Assigned task →
Using the listing below, set down each line from the line containing "1051x502 pixels." through the line containing "Given: Click the words", both ends included, exactly and with nothing added.

Record extracts →
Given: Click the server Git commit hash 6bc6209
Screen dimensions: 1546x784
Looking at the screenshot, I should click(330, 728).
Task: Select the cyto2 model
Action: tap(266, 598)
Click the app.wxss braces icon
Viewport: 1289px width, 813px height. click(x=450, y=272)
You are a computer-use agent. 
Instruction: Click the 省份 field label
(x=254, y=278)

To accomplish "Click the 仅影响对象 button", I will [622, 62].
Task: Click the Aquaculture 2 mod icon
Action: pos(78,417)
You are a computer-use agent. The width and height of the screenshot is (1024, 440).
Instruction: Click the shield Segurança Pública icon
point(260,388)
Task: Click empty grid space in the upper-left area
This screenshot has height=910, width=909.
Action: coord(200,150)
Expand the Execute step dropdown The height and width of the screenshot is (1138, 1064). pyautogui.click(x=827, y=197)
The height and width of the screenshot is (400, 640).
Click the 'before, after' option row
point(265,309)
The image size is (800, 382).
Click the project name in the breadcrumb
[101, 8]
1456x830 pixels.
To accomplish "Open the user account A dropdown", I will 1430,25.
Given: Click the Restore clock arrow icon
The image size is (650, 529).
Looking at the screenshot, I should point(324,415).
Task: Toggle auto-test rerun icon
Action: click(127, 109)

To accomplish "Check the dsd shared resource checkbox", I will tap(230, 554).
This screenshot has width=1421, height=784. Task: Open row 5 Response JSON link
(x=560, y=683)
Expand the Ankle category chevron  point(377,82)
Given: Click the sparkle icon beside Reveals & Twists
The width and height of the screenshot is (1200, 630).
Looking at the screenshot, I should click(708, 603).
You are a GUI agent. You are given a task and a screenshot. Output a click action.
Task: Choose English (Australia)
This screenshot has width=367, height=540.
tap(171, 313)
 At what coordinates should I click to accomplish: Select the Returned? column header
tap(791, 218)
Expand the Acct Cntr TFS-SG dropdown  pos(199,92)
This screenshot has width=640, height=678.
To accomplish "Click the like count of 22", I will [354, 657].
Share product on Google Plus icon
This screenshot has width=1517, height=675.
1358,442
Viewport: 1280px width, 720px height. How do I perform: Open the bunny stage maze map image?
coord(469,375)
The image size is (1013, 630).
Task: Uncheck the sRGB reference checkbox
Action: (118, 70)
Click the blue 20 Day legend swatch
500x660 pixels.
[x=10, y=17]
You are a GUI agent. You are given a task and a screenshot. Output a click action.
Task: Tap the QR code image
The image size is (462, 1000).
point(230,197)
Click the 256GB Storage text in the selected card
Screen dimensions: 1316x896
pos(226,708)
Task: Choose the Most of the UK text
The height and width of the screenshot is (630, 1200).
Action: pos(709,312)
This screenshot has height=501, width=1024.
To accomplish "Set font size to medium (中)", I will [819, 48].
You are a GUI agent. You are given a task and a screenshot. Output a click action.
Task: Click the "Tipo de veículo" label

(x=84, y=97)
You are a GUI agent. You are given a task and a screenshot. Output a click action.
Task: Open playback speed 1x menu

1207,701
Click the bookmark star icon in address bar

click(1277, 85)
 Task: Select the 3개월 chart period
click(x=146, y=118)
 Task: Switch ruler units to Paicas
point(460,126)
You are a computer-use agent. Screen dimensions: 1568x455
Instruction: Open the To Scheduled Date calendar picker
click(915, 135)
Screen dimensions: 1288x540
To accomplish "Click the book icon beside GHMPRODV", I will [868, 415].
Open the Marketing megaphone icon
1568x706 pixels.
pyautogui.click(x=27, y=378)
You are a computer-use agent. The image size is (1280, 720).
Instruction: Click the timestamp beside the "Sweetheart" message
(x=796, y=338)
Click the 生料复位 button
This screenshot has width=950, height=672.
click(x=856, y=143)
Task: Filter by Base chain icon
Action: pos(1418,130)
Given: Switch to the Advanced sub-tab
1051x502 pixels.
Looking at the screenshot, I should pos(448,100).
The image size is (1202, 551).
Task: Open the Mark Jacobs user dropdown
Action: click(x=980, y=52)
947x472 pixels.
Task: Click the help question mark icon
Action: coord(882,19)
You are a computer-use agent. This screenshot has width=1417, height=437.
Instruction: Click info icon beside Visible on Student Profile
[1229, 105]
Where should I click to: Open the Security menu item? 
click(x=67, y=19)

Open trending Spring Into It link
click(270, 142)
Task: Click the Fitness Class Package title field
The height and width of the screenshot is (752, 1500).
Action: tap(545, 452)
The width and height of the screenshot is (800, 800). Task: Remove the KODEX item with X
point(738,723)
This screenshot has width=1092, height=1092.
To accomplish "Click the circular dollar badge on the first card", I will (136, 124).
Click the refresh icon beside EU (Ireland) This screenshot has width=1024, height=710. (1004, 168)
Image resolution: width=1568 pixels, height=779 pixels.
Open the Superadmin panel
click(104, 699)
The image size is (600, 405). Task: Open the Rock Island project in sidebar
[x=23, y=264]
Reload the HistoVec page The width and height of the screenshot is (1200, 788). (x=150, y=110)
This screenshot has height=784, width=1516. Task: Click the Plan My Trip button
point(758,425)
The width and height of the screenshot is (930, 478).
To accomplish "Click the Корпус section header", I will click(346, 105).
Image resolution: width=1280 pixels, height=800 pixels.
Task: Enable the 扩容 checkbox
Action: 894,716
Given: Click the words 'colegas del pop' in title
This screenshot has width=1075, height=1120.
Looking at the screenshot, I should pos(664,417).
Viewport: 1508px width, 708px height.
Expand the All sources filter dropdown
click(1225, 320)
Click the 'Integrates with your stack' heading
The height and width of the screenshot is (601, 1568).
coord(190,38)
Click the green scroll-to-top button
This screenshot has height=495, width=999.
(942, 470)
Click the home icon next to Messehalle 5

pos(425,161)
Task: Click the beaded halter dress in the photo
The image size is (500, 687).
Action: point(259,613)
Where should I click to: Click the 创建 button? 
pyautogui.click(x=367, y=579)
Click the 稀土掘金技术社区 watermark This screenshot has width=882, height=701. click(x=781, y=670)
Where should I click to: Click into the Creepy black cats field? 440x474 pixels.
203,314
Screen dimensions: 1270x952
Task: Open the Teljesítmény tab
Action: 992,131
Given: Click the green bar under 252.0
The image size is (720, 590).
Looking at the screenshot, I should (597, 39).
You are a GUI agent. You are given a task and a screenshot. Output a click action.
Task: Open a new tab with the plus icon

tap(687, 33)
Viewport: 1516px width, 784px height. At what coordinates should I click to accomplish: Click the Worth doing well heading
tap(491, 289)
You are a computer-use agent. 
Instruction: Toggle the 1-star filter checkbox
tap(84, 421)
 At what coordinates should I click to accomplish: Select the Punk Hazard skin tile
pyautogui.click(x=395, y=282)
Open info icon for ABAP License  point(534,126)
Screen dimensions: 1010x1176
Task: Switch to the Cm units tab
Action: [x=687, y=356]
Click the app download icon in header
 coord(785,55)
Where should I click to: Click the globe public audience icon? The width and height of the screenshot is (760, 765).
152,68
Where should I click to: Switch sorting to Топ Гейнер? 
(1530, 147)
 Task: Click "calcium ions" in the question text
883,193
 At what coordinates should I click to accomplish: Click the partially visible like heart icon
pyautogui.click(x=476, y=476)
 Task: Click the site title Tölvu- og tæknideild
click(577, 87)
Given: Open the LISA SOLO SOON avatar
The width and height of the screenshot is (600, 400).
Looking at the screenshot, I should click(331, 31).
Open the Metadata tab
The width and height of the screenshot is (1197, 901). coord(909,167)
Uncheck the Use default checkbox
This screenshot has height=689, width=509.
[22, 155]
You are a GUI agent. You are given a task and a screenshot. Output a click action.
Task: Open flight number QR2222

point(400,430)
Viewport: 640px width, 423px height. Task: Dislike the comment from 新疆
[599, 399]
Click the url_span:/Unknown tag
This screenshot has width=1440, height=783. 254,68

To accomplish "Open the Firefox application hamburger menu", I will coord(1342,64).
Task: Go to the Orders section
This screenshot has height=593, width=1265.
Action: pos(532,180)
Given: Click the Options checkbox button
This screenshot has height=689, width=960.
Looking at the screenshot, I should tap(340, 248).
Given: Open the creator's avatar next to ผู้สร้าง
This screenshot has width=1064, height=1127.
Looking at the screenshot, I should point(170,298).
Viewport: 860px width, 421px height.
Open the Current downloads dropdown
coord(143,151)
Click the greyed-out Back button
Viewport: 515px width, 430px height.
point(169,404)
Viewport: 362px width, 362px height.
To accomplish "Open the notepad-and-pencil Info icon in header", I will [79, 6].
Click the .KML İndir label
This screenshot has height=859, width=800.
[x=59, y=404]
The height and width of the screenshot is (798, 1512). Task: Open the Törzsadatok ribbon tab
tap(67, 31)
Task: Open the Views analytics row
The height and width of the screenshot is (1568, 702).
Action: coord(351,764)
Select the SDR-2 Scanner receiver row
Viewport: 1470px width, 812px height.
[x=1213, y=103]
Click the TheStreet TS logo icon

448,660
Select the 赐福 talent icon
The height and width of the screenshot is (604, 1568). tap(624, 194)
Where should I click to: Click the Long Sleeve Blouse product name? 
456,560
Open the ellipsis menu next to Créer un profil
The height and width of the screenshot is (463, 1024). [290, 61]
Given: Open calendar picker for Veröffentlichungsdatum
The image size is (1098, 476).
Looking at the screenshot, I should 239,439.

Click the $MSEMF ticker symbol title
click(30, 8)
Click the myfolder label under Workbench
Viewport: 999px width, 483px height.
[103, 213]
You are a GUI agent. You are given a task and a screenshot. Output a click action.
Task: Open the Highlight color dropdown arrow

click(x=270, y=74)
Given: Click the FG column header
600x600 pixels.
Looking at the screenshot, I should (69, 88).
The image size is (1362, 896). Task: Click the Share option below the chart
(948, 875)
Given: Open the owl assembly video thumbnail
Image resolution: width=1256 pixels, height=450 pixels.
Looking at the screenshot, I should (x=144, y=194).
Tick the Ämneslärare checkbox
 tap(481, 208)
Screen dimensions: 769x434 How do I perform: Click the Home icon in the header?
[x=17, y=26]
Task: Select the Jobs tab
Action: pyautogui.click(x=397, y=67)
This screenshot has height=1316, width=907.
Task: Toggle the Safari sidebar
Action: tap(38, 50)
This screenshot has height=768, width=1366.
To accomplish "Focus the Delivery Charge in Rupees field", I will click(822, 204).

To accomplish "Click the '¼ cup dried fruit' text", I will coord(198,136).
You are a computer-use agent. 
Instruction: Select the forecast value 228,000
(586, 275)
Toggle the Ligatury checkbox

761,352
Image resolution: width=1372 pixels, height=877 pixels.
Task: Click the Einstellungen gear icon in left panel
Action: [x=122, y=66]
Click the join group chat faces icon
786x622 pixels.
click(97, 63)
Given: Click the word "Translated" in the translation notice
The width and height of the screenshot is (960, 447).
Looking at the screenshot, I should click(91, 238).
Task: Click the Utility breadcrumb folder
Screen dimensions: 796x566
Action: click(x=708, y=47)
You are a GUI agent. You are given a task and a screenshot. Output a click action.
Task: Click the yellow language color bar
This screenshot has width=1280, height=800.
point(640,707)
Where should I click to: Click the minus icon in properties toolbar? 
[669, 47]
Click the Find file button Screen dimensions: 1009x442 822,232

Written reply →
1051x502 pixels.
Looking at the screenshot, I should pos(448,100).
The image size is (1202, 551).
Task: Open the Mark Jacobs user dropdown
Action: click(x=980, y=52)
947x472 pixels.
Task: Click the help question mark icon
Action: coord(882,19)
You are a computer-use agent. This screenshot has width=1417, height=437.
Instruction: Click info icon beside Visible on Student Profile
[1229, 105]
Where should I click to: Open the Security menu item? 
click(x=67, y=19)

Open trending Spring Into It link
click(270, 142)
Task: Click the Fitness Class Package title field
The height and width of the screenshot is (752, 1500).
Action: tap(545, 452)
The width and height of the screenshot is (800, 800). Task: Remove the KODEX item with X
point(738,723)
This screenshot has width=1092, height=1092.
To accomplish "Click the circular dollar badge on the first card", I will (136, 124).
Click the refresh icon beside EU (Ireland) This screenshot has width=1024, height=710. (1004, 168)
Image resolution: width=1568 pixels, height=779 pixels.
Open the Superadmin panel
click(104, 699)
The image size is (600, 405). Task: Open the Rock Island project in sidebar
[x=23, y=264]
Reload the HistoVec page The width and height of the screenshot is (1200, 788). (x=150, y=110)
This screenshot has height=784, width=1516. Task: Click the Plan My Trip button
point(758,425)
The width and height of the screenshot is (930, 478).
To accomplish "Click the Корпус section header", I will click(346, 105).
Image resolution: width=1280 pixels, height=800 pixels.
Task: Enable the 扩容 checkbox
Action: 894,716
Given: Click the words 'colegas del pop' in title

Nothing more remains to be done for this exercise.